4. Hal-hal Yang Perlu Diperhatikan
Hal yang harus dipertimbangkan oleh auditor dalam
perencanaan audit adalah:
a. Masalah yang berkaitan dengan bisnis satuan
usaha tersebut dan industri dimana satuan usaha tsb beroperasi didalamnya,
b. Kebijakan dan prosedur akuntansi satuan
usaha tersebut,
c. Metode yang digunakan oleh satuan usaha
tersebut dalam mengolah informasi akuntansi,
d. Penetapan tingkta resiko pengendalian yang
direncanakan,
e. Pertimbangan awal tentang materialitas
untuk tujuan audit,
f. Pos laporan keuangan yang mungkin
memerlukan penyesuaian.
g. kondisi yang mungkin memerlukan perluasan
atau pengubahan pengujian audit, dan
h. Sifat audit yang dilaporkan akan diserahkan
kepada pemberi tugas.
5. Metode Dalam Perencanaan Audit
Secara umum, rencana audit disusun setelah
auditee ditetapkan. Yang dimaksud dengan auditee adalah entitas organisasi,
atau bagian/ unit organisasi, atau operasi dan program termasuk proses,
aktivitas dan kondisi tertentu yang diaudit. Penyeleksian auditee dapat
dilakukan dengan 3 (tiga) metode, yaitu:
a. Systematic selection
Bagian audit internal menyusun suatu jadwal
audit tahunan yang berkenaan dengan audit yang diperkirakan akan dilaksanakan.
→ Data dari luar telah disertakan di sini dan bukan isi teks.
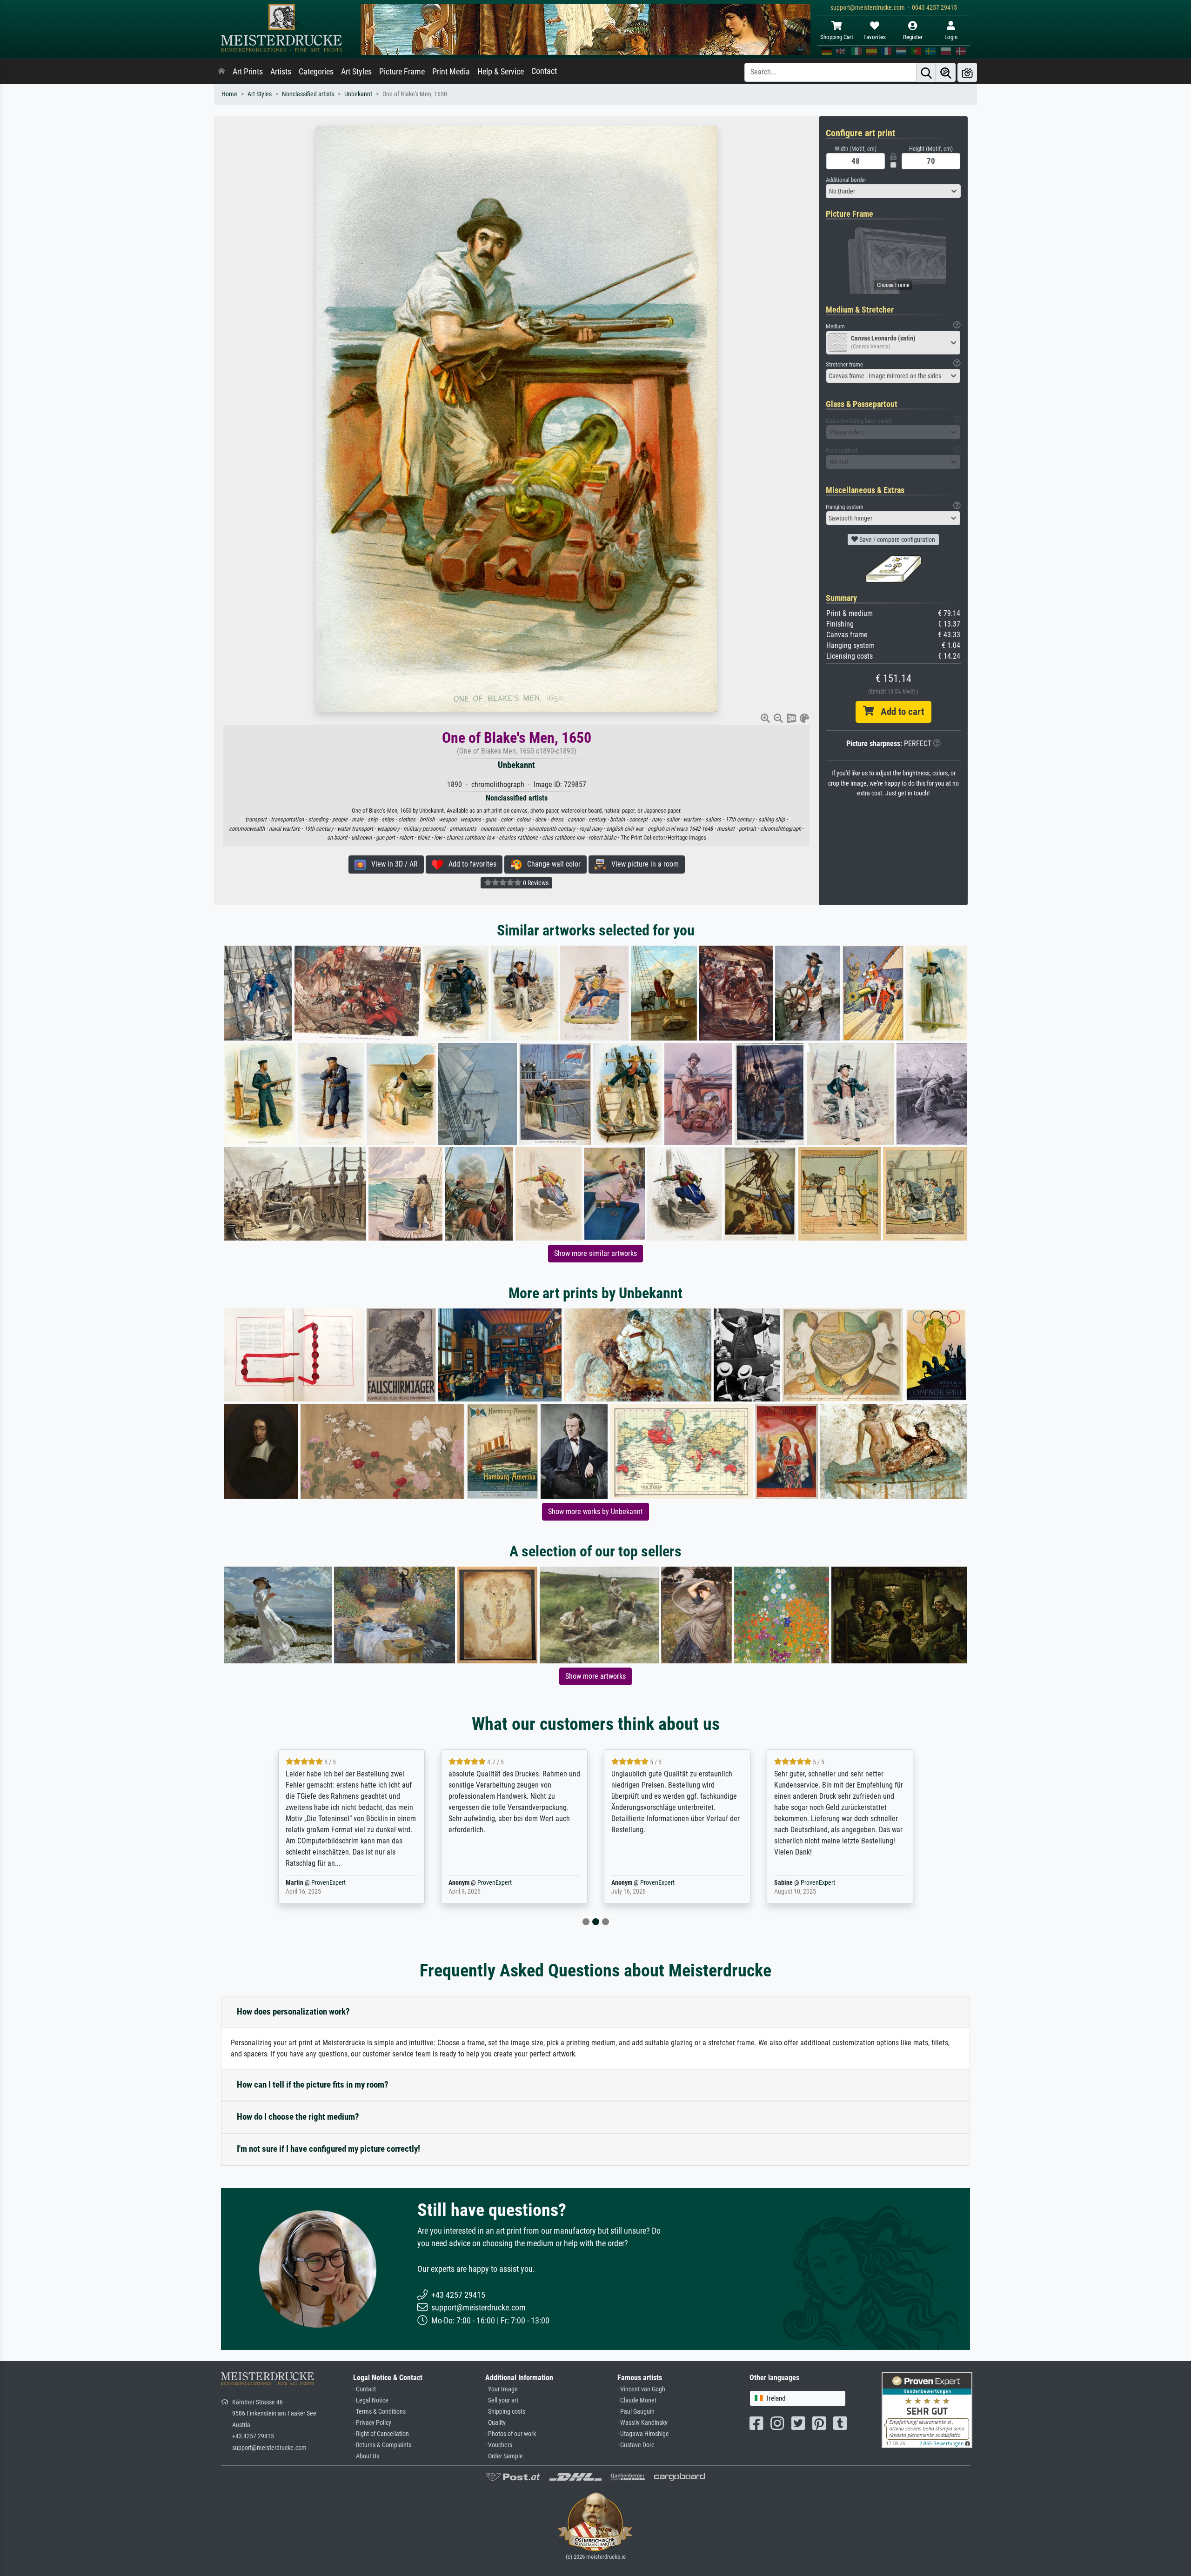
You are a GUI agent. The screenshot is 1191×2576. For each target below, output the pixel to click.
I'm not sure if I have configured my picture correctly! (328, 2148)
Secara tipikal jadwal tersebut dikembangkan dengan mempertimbangkan risiko.
Auditee potensial yang menunjukkan tingkat risiko yang tinggi mendapat
prioritas untuk dipilih.
b. Ad Hoc Audits
Metode ini digunakan dengan mempertimbangkan
bahwa operasi tidak selalu berjalan tepat seperti yang direncanakan. Manajemen
dan dewan komisaris sering menugaskan auditor internal untuk mengaudit bidang/
area fungsional tertentu yang dipandang bermasalah. Dengan demikian manajemen
dan dewan komisaris memilih auditee bagi auditor internal.
c. Auditee Requests
1. Beberapa manajer merasa bahwa mereka
memerlukan input dari auditor internal untuk mengevaluasi kelayakan dan
keefektifan pengendalian internal serta pengaruhnya terhadap operasi yang
berada di bawah supervisinya. Oleh karena itu, mereka mengajukan permintaan
untuk diaudit. Tetapi dalam hal ini auditor internal tetap harus
mempertimbangkan risiko dan prioritasnya.
6.
Berikut struktur isi laporan audit secara umumnya (tidak baku):
a) Pendahuluan
b) Kesimpulan umum auditor
c) Hasil audit
d) Rekomendasi
e) Exit interview
7.
Direferensikan sebagai bagian dari setiap proses perencanaan audit:
1. Melepaskan
dari manajer audit
2. Survei
pendahuluan
3. Permintaan
pelanggan
4. Daftar
periksa standar
5. Penelitian
6. Penilaian
7. Penjadwalan
8. Memulai
rapat
a. Terlepas
dari manajer audit
jika audit termasuk dalam rencana
audit, pasti ada beberapa alasan. Manajer audit harus menyampaikan kepada tim
audit informasi tersebut yang menyebabkan audit dijadwalkan. Ini mungkin
termasuk komentar dari it manajemen dan / atau kekhawatiran yang diketahui di
daerah tersebut. Faktor-faktor yang menyebabkan terjadinya audit dijadwalkan
perlu dicakup dalam rencana audit. Selain itu, manajer audit harus dapat
memberikan tim audit kontak kunci untuk audit tersebut.
b. Survei
awal
Tim audit harus meluangkan waktu sebelum
setiap audit melakukan survei pendahuluan di wilayah yang akan diaudit untuk
memahami apa auditnya akan memerlukan. Hal ini kemungkinan akan mencakup
wawancara dengan pelanggan audit untuk memahami fungsi sistem atau proses yang
sedang ditinjau, serta review dari setiap yang bersangkutan dokumentasi.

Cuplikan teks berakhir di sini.